→ **Requirement**
Go through the material below, find each line with the word "computer", and copy those lines.

= Beginning of Section =

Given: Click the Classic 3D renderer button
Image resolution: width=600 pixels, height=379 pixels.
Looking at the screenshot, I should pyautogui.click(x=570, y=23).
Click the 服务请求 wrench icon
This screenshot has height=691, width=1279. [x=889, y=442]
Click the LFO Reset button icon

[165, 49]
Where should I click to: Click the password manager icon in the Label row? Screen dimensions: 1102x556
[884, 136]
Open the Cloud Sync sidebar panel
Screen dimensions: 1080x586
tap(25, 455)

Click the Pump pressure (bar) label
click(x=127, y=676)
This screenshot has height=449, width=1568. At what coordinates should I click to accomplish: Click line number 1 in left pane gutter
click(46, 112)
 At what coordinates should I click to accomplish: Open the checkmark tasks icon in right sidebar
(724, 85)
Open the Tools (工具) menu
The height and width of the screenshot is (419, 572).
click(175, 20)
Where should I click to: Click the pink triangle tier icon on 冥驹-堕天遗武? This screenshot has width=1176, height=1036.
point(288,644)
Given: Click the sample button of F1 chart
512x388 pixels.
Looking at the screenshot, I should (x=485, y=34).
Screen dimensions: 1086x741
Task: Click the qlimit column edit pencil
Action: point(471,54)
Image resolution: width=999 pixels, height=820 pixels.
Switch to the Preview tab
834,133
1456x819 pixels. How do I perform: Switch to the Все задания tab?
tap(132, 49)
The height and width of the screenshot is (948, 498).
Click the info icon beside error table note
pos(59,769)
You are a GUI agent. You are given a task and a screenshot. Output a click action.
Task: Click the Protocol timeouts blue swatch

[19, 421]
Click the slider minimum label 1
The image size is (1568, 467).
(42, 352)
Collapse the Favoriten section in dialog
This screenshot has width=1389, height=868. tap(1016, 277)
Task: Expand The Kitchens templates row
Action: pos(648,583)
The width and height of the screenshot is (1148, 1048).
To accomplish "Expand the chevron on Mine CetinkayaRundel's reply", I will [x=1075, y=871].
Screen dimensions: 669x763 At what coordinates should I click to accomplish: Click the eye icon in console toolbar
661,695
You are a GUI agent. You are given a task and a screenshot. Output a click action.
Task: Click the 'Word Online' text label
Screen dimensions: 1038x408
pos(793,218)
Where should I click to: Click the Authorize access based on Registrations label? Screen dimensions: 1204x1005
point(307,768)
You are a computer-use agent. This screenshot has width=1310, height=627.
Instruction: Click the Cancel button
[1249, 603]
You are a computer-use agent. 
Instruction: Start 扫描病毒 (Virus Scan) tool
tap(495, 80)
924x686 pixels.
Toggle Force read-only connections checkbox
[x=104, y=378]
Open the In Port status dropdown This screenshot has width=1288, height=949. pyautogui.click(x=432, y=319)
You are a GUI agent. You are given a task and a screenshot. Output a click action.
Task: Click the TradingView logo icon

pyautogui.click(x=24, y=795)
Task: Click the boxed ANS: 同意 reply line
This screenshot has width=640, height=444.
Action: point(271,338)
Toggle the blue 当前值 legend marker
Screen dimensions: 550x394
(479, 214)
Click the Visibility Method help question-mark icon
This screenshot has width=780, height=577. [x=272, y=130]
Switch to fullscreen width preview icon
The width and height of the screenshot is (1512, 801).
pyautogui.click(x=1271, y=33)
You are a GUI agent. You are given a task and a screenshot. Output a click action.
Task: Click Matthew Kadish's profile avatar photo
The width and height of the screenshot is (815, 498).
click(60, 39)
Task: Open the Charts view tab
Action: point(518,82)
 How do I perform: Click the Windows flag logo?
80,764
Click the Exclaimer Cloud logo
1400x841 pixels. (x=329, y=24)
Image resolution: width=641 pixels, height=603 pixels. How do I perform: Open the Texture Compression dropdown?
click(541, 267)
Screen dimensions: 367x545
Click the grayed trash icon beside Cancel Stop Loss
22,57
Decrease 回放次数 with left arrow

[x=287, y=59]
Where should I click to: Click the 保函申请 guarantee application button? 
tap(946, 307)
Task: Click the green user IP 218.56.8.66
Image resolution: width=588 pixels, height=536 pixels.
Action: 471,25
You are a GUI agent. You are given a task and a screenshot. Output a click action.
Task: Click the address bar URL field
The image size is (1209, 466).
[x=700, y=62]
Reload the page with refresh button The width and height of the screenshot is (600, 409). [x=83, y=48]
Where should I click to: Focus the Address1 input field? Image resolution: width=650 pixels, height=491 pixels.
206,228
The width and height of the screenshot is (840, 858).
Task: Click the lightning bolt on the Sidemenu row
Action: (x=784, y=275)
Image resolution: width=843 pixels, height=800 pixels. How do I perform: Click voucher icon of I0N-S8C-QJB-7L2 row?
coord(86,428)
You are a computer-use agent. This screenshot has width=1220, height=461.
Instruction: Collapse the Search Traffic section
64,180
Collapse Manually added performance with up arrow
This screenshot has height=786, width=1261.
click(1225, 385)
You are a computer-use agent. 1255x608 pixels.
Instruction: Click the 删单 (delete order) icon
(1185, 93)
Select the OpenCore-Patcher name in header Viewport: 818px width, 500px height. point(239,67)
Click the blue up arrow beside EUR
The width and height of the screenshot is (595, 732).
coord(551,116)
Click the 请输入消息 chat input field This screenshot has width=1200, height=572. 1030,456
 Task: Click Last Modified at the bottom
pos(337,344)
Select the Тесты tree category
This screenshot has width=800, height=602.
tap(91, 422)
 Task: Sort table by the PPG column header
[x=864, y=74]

= End of Section =

→ **Reply to the exercise**
You are a computer-use agent. This screenshot has width=1310, height=627.
You are a computer-use agent. 
You are a computer-use agent. This screenshot has width=1220, height=461.
You are a computer-use agent. 1255x608 pixels.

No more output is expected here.